**Exercise directions:**
Search the material below for the string "screenshot" and copy each line where it appears.

**Data provided:**
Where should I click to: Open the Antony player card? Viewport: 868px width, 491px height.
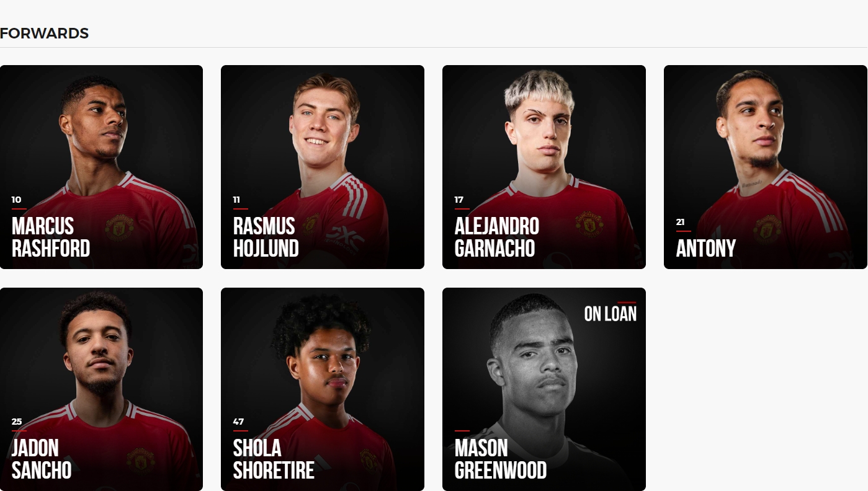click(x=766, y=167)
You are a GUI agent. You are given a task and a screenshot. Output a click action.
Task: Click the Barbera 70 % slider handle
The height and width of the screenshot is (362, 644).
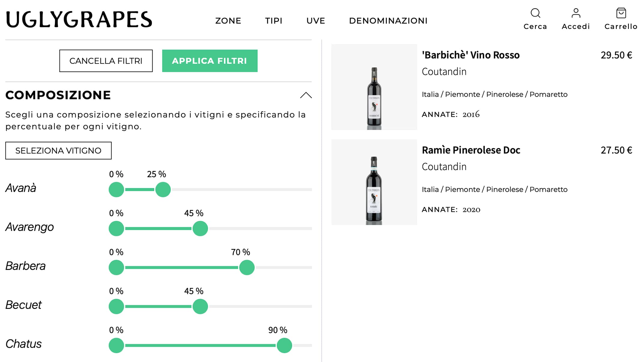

**Result of this exercise:**
You are a GUI agent. You are given a task and a screenshot. Output a click action.
The height and width of the screenshot is (362, 644).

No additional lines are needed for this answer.